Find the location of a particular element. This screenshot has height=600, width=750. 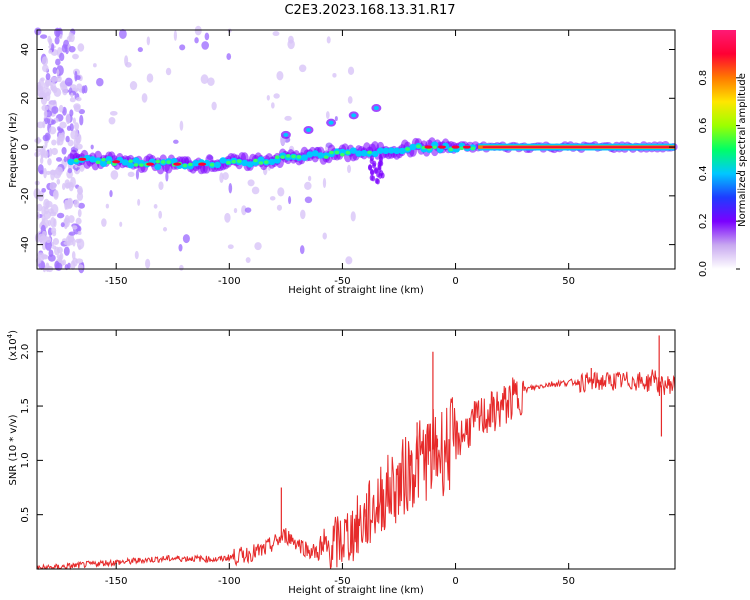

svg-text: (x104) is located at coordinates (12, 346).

+++

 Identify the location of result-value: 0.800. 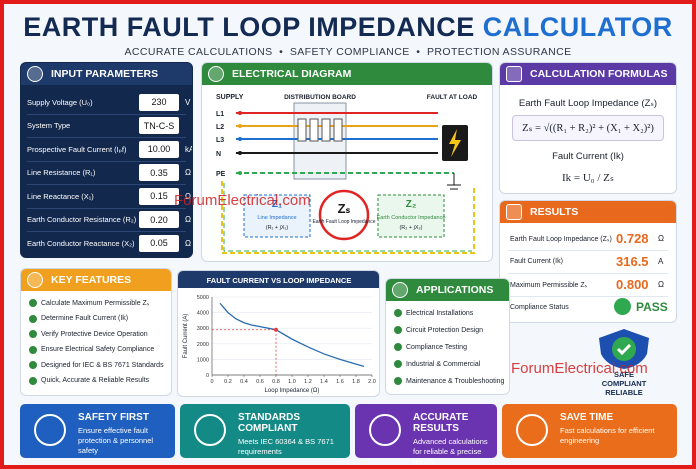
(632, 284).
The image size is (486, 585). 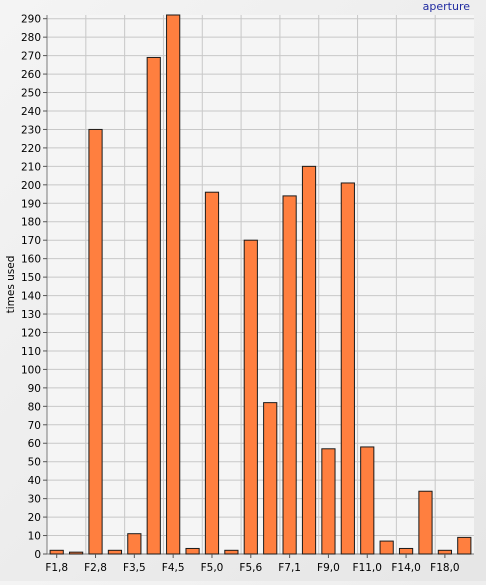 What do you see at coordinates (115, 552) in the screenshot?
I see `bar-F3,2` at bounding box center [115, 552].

+++

| Requirement |
Rewrite the listing with "particular" replaced by "specific". Begin at the line that has "Find the location" and stop after the line that has "svg-text: (x104) is", give only those lines, and leave out the pictures.

| Expected output |
Find the location of a specific element. This screenshot has height=600, width=750. 

svg-text: (x104) is located at coordinates (12, 346).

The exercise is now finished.